Helen Phillips shows us the Herb Garden at Callaway and it has a lot of
culinary plants. She shows us a tall tree called Sweet Bay, its' leaves
are used as Bay Leaves. Callaway, in zone 7 & 8, is at the northern end
of its' comfortable growing zone. Chives is another plant in this
garden. They are similar in taste to onions and are sprinkled on salads,
soup or breads. In the spring it has a beautiful purple bloom. Another
plant, Garlic Chives has a flat versus the round leaf of the garden
chive. Chop them up and sprinkle on meat, vegetables or put them in
bread, they taste like garlic. French Tarragon doesn't grow that well at
Callaway because of humid, moist conditions but Tagete Lucida, in the
Marigold family, is prolific. It blooms in the fall and has yellow
flowers and has a flavor similar to French Tarragon. Celery doesn't grow
well in the south but a Celery-Parsely combination plant Parcel grows
all 12 months of the year. It smells, tastes and feels like Celery. Sage
is popular at Thanksgiving. This grey-green plant is easy to grow, likes
full sun and well drained soil. It is an evergreen, grows 3 or 4 years,
then may get woody, but root new cuttings and you have a new plant.
Garden Basil is almost always in Spaghetti or Pizza. By summers end the plant will billow out and fill a large space. Purple Basil is great for
herbal vinegar. Sorrell is an herb more commonly used in Europe. It has
big leaves and tastes like sour grass, very lemony. Thyme is a low
growing, scrubby plant that creeps along the ground. In England it may
be used as a lawn in very small spaces. Its' bloom is purplish, pinkish,
sometimes white or red. Bees love it and it is a tidy looking plant.
Winter Savory traditionally was used in bean dishes. The winter variety
is green through winter but there is also a summer Savory. Summer Savory is an Annual, Winter Savory is a perennial. Dill is used in flavoring Dill Pickles. It will grow four feet tall and have blossoms that look like Queen Annes Lace. It has flat blossoms but the seeds are what is used to flavor pickles. Herbs can be used as landscape plants, several interesting choices are. Calendula or Pot Marigold are culinary herbs. Chefs sprinkle the bright petals on a salad, they don't have taste but are attractive. Pineapple Guava makes a fruit suitable for jams, yet it has a beautiful flower. The petals can be substituted for candy, if you
want a sweet taste. Horsetail is strange looking but Pioneer ladies
would wrap their hand or make them into a ball and rub and clean iron
pots. It will spread, like Bamboo, so be careful. Wormwood Artemisia,
Palace Castle, is soft gray and looks great with Horsetail. Horseradish
is not a beautiful plant because it is coarse and bold but when placed
next to Fennel, which is soft and green, it works well. Mint, particularly Apple Mint, is soft and fuzzy, another interesting addition to a garden. Jerusalem Sage or Phlomis is not a culinary sage but looks good in this grouping of plants. By using herbs as landscape plants we can mix textures, coarse, fine, soft and in between with bold plants to make a striking presentation in your garden. Catmint has soft blue flowers and a billowing effect in the garden and your cat will enjoy it. Bungy Onion has a neat round ball of flowers and it spreads. Herbs in our gardens give us a soothing, calming place to enjoy ourselves in the evening allowing us to renew ourselves for the next busy day.
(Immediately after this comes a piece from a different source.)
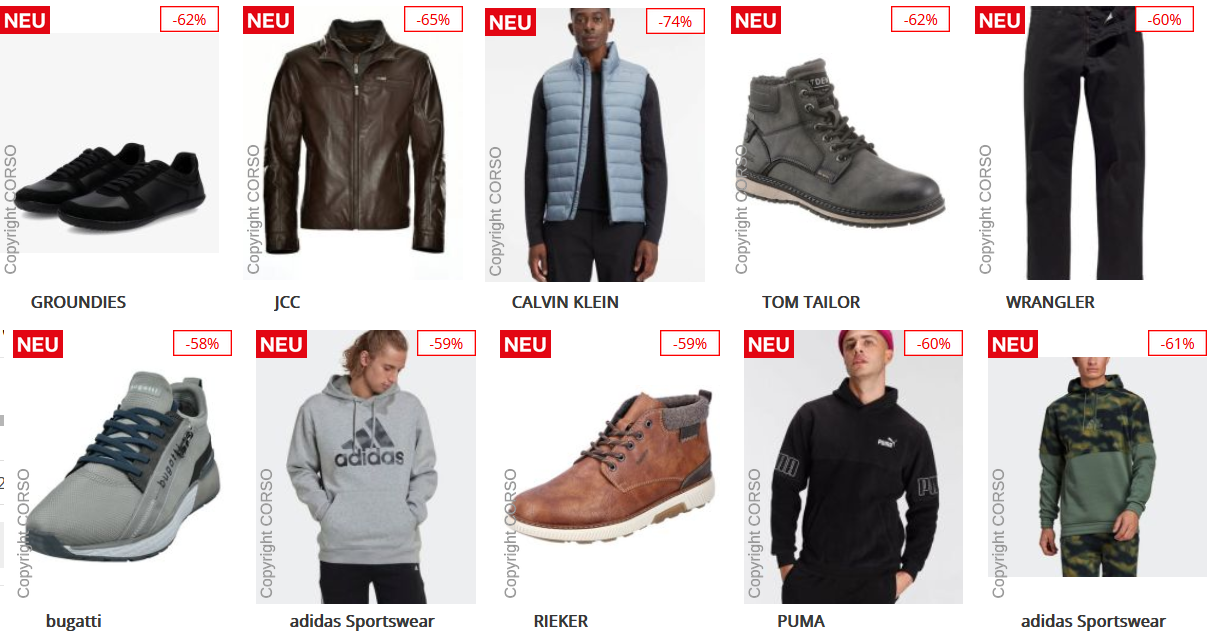This screenshot has height=638, width=1207.
Task: Click the -65% discount badge on JCC jacket
Action: point(434,19)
Growing large leafed Rhododendrons in the south is a true test of our
horticultural skills. They're more suited to the Northeast coast and New
England but at Callaway in zone 8 they do grow many varieties quite
well. They choose plants that have southern bloodlines such as
Rhododendron Catawbiense a species native to the south. It ranges from Alabama to West Virginia and has heat tolerance built in. Setting and culture help us grow these plants. The site needs to have high filtered shade, Pine Trees are particularly effective because they offer
protection from the winter sun and summer sun. In summertime it is
important to have an abundance of mulch, like Pinestraw, around their
roots and a good supply of moisture. We must be careful not to over
water because what appears at first to be drought may be root rot or
fungus. Several other species that do well in the south are:
Rhododendron Midas, Peat Moss Rhododendron and Rhododendron Cariendelas, Gomer Waterer, Nova Zembla.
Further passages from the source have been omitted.